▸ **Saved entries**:
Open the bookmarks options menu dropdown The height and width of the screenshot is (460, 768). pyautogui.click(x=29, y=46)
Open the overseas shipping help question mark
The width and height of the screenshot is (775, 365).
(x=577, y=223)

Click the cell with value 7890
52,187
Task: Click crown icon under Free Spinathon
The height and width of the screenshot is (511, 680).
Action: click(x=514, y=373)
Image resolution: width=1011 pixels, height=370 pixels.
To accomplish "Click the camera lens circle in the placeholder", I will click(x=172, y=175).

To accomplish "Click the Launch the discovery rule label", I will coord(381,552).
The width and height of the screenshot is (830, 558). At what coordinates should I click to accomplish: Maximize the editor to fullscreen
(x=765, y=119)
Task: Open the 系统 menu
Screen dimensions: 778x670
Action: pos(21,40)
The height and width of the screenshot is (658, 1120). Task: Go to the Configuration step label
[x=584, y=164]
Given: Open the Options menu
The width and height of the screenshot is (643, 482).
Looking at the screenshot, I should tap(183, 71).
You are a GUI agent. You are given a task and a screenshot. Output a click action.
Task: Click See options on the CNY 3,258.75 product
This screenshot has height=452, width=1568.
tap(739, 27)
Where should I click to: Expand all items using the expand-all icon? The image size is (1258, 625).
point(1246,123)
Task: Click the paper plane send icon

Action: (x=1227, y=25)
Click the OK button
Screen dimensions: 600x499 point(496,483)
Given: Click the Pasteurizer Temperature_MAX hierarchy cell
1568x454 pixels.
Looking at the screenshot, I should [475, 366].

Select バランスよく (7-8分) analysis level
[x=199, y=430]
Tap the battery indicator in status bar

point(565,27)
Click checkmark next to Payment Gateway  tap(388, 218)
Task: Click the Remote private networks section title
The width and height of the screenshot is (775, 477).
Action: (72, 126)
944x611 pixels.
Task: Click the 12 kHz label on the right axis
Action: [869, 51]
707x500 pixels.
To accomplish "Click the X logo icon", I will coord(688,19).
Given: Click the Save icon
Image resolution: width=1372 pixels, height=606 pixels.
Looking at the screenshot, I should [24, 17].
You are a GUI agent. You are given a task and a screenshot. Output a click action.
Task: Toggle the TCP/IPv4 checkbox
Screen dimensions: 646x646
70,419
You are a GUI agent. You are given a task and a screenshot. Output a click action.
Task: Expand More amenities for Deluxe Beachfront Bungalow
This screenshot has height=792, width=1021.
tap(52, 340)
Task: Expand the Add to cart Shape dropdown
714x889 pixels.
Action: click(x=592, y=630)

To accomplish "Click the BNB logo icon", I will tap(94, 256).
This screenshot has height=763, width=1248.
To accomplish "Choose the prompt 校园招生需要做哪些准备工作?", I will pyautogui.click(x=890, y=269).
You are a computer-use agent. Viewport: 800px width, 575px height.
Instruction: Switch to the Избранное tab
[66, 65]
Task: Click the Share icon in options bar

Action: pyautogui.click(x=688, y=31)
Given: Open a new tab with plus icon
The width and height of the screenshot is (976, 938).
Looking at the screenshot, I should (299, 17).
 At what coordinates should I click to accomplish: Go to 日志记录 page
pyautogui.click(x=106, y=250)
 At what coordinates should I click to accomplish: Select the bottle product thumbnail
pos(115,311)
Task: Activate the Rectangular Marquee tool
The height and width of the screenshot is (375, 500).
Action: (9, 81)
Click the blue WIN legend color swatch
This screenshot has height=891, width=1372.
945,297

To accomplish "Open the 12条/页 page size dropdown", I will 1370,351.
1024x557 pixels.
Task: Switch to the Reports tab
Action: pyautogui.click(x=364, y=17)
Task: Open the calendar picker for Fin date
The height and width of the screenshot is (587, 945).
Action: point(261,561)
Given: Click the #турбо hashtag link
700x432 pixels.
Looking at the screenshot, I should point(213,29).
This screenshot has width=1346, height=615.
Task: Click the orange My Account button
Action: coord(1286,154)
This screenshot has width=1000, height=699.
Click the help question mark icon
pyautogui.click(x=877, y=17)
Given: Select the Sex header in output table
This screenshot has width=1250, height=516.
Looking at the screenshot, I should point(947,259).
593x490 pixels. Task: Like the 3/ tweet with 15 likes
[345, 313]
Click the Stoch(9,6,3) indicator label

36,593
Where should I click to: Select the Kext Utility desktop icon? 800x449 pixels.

▸ **HOW TO COMPLETE THIS TASK**:
Return only the exact lines from the opening of the records through the line that contains "Task: Click See", both included.

▸ **ANSWER SECTION**:
Open the bookmarks options menu dropdown The height and width of the screenshot is (460, 768). pyautogui.click(x=29, y=46)
Open the overseas shipping help question mark
The width and height of the screenshot is (775, 365).
(x=577, y=223)

Click the cell with value 7890
52,187
Task: Click crown icon under Free Spinathon
The height and width of the screenshot is (511, 680).
Action: click(x=514, y=373)
Image resolution: width=1011 pixels, height=370 pixels.
To accomplish "Click the camera lens circle in the placeholder", I will click(x=172, y=175).

To accomplish "Click the Launch the discovery rule label", I will coord(381,552).
The width and height of the screenshot is (830, 558). At what coordinates should I click to accomplish: Maximize the editor to fullscreen
(x=765, y=119)
Task: Open the 系统 menu
Screen dimensions: 778x670
Action: pos(21,40)
The height and width of the screenshot is (658, 1120). Task: Go to the Configuration step label
[x=584, y=164]
Given: Open the Options menu
The width and height of the screenshot is (643, 482).
Looking at the screenshot, I should tap(183, 71).
You are a GUI agent. You are given a task and a screenshot. Output a click action.
Task: Click See options on the CNY 3,258.75 product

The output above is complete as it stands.